The second step will be described in detail below using the penXmlFile in xlsx format as an example.
Firstly, decompressing openXml File to obtain a corresponding XML file according to a directory rule, wherein the openXml File is an openXml directory folder. Wherein xl/worksheets/sheets 1.Xml is a table structure file, and xl/sharedstrings. Xml is a string shared storage file. The reading table structure file is sheet1, and the reading character string sharing storage file is sharedString.
Next, read sheet1 is the Xml structure sheet Xml1 and read sharedString is the Xml structure sharedStringXml.
Finally, the number of lines of the shaetXml 1 are obtained, shaetXml 1Rows [ ], and the data of the processed line array is shaetXmlStr. Specifically, 1) all cell cells in a row are acquired. 2) And selecting a corresponding value processing method according to the cell type. When the cell type is s, namely the character string type, acquiring a corresponding text from sharedStringXml according to a index of a subscript and returning the text; when the cell type is n, namely the digital type, directly acquiring v, namely the value and returning; and when the cell type is other types, all the xml tags are removed regularly, and the rest content is spliced and returned. 3) All cell text in the line is summarized, and the line text strings are summarized by separating the cell text by half-angle commas. 4) And adding a row subscript correction number to the tail of the row text. 5) The row array text is assembled, separated by "|", and the table text strings (i.e., the text content corresponding to the asset register text) are assembled.
Here, when the file type of the asset register file is text, the asset register file is directly used as the asset register text.
After the asset register text is obtained, all asset register text may be cached in the local server. The time for caching the asset registration text in the local server can be set according to a specific application scene. For example, the buffering time of the asset register text in the local server may be set to 4 hours.
S1300, identifying whether the invoice reuse risk exists or not based on the invoice information and the asset registration text.
In one possible implementation, when identifying whether there is a risk of invoice reuse based on invoice information and asset registration text, the following steps may be included:
first, word segmentation processing is carried out on the asset registration text, and a word segmentation result of the asset registration text is obtained. Specifically, the asset registration text may be subjected to word segmentation using a natural language processing tool, thereby obtaining a word segmentation result including a plurality of word segments.
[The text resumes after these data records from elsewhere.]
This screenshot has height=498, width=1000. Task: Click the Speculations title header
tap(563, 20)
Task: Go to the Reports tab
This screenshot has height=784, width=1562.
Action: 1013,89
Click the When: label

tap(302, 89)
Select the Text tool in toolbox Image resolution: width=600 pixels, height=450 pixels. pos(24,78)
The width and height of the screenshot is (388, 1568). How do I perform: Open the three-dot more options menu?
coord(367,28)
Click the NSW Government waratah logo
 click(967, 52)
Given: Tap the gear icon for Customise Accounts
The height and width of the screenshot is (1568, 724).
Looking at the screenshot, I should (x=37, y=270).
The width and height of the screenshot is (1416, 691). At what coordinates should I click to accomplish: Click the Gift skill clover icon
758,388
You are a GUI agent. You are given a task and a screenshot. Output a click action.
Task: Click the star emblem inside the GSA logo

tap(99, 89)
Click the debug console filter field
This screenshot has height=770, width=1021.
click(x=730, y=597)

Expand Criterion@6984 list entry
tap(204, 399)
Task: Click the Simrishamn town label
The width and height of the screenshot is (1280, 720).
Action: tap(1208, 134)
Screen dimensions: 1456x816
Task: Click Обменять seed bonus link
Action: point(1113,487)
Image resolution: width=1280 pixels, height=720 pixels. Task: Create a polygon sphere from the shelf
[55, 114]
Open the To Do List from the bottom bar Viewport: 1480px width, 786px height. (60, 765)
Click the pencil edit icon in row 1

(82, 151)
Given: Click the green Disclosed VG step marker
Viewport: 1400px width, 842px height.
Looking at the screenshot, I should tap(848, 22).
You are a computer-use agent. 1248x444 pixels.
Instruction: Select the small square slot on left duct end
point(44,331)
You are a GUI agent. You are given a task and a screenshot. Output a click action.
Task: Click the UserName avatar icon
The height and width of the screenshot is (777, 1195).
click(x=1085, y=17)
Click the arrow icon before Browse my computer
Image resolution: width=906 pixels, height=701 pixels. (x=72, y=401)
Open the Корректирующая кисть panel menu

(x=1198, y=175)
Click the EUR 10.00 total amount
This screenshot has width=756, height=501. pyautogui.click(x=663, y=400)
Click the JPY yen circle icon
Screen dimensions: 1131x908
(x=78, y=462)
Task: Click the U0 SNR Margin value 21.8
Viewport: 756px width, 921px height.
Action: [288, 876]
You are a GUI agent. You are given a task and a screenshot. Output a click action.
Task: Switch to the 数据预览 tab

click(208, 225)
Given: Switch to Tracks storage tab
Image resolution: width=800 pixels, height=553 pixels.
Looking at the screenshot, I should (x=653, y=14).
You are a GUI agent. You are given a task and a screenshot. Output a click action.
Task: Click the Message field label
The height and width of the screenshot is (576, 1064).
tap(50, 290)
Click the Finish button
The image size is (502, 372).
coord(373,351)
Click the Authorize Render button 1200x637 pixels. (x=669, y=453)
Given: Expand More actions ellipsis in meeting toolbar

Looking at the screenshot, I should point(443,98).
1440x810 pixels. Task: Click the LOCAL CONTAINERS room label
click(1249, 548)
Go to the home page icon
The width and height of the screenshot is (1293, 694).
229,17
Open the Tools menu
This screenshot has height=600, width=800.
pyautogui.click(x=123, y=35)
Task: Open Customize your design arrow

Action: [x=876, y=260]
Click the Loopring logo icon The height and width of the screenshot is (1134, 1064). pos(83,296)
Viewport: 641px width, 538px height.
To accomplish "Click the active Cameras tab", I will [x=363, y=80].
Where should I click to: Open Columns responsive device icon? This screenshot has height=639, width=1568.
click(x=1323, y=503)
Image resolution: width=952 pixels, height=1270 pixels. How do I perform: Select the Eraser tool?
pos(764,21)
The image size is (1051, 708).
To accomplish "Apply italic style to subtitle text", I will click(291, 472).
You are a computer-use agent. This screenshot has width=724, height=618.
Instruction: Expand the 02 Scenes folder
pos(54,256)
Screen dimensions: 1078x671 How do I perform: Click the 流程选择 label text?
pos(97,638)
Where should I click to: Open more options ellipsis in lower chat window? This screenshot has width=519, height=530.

Second, based on the invoice information and the word segmentation result, the association degree of the invoice information and the registration text is calculated.
In one possible implementation, when calculating the association degree of the invoice information and the registration text based on the invoice information and the word segmentation result, the hierarchical implementation is based on preset invoice information.
In one possible implementation, the preset invoice information hierarchy may be at least two levels. For example, the invoice information may be divided into two levels, wherein an invoice number in the invoice information is taken as first level invoice information and an amount in the invoice information is taken as second level invoice information. For another example, the invoice information may be further divided into three levels, wherein the invoice number in the invoice information may be used as the first level invoice information, the buyer's taxpayer identification number in the invoice information may be used as the second level invoice information, and the buyer's name in the invoice information may be used as the third level invoice information.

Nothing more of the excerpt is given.